The material resources of the United States are enormous, and it is only within the last twenty years that the development of them has fairly begun. Such mineral wealth of all kinds is nowhere else to be found; railroads have nowhere else the importance they possess here, and when a population as energetic as ours flings itself on such a harvest, the gains of many are naturally very great, the disappointment of those who do not gain naturally very great also. Moreover, the class which has the shrewdness and intelligence to speculate here is very large, larger than in any other country. Nearly every boy in America has a knowledge of business and of investments, and the mode of making them, such as only few men in Europe ever acquire; and the shares in most enterprises are sold so low that nearly everybody who has a little money to spare, and everybody has some, has the means of getting hold of them. The result is that the “commercial spirit,” as social philosophers now call it–or, in other words, the spirit of the age–is more widely diffused here than elsewhere, and not during the war alone, but at all times.

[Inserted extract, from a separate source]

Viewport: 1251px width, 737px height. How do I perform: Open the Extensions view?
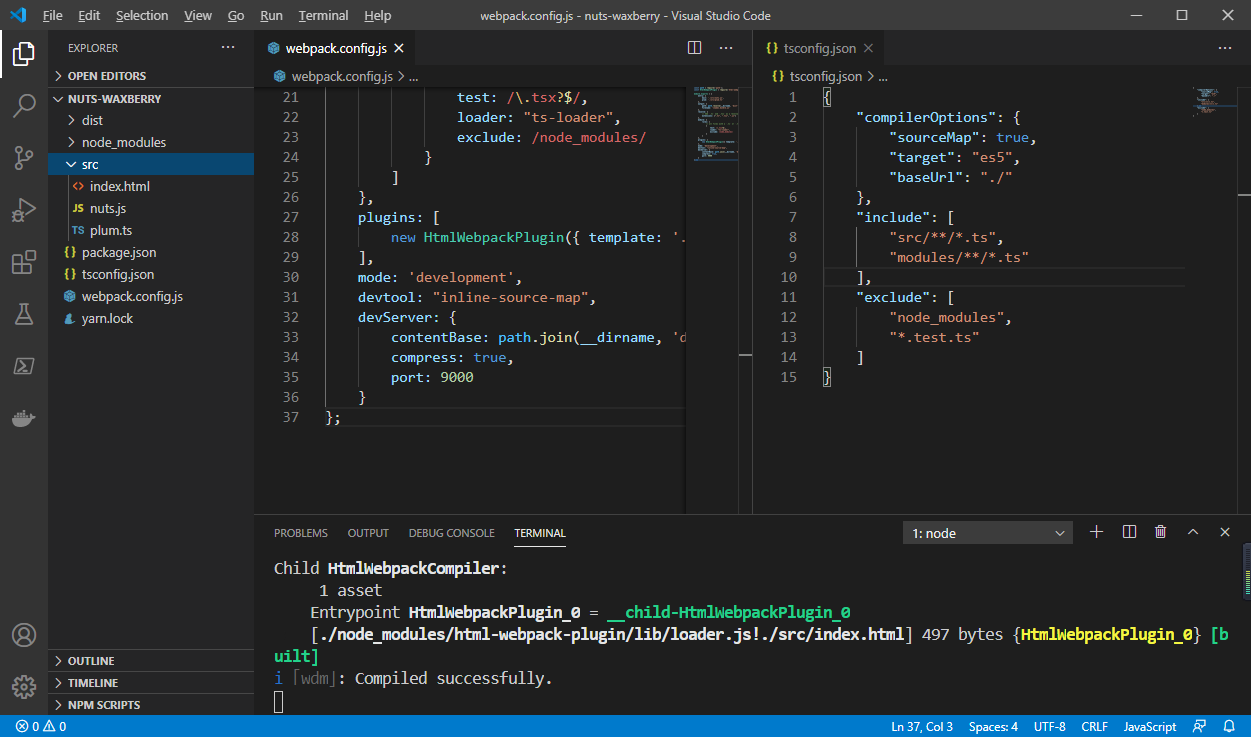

Moreover, we venture to assert that, judged, as they ought to be judged, not so much by the number of times they fall as by the number and nature of the temptations they resist–for this is the real test of virtue–Wall Street men are the honestest men of their class in the world. We doubt if there is any community in which swindling is so easy as in this. For instance, nowhere else are checks so generally used as they are here in making payments of money. On the continent of Europe they are entirely unknown; in England they are chiefly used in the transfer of large sums. Here almost every sum over ten dollars is paid in this way. Now the field this opens up to the forger and the swindler is immense, and yet how few avail themselves of it; how rarely we hear of a forged check, or of a check drawn without assets to meet it. We venture to assert, moreover, that a man of respectable appearance might travel through the United States and find less difficulty in paying his expenses in his own checks on any neighboring bank, than he would in getting a twenty pound or even a ten pound Bank of England note cashed in any part of England where he was a stranger. And the small amount of scrutiny bestowed on signatures in Wall Street, as illustrated by Ketchum’s success in passing off such clumsy forgeries as his were, shows the general prevalence of a confidence between men which could not exist if it were often abused. This very carelessness in the mode of doing business, which we have heard so much denounced during the last few days, is itself a proof that honesty and good faith are the rule; knavery of very rare occurrence.

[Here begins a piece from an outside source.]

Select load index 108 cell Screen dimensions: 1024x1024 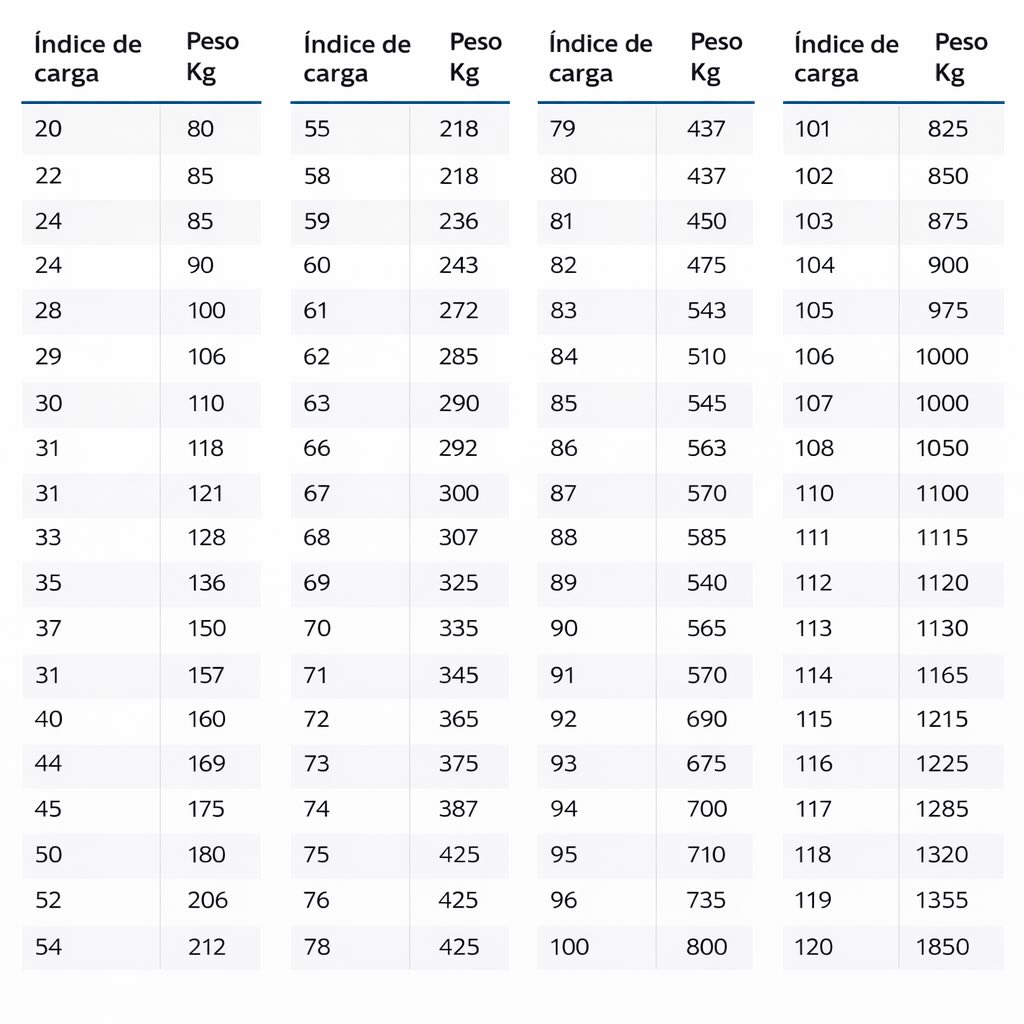[x=813, y=448]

We do not, for our part, look for any speedy change in these matters. We shall, we hope, never see men as distrustful here as they are in the Old World, until the country becomes as well filled, its resources as nearly exhausted, its capital as plentiful, and the means of increasing it as scarce as they are in England or Holland; and that period is, thank heaven, still remote enough to leave us the hope that our morality will, when it comes time, be so well rooted that it will not be affected by our material condition.

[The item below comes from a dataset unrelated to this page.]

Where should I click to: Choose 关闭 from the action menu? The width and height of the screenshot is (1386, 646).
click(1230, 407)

We do not intend, by any means, to set up as defenders of Wall Street practices or of the Wall Street spirit. We think the genius of the place is in many respects an odious demon; but this practice of ascribing the great social phenomena of the day, of which the speculating spirit is one, to one cause, such as the paper currency, is the quackery of social science. Of course, if the abundance of greenbacks leads men to rob the banks and disgrace their families, all we have to do is to come back to specie payments to restore the reign of virtue, just as the pill-vendors treat all diseases as local affections and have a medicine for each that goes “right to the spot.” For our part, we despair of putting down rascality by giving the rascals good advice. The true way to cure the evils of society is to improve the whole circle of social influence. The morality of Wall Street, the theatre, and the press, and all other institutions, will be found to bear a pretty constant ratio to the morality of the community at large, and the means which are found to be most efficacious in improving the latter will be found to operate beneficially on the former also.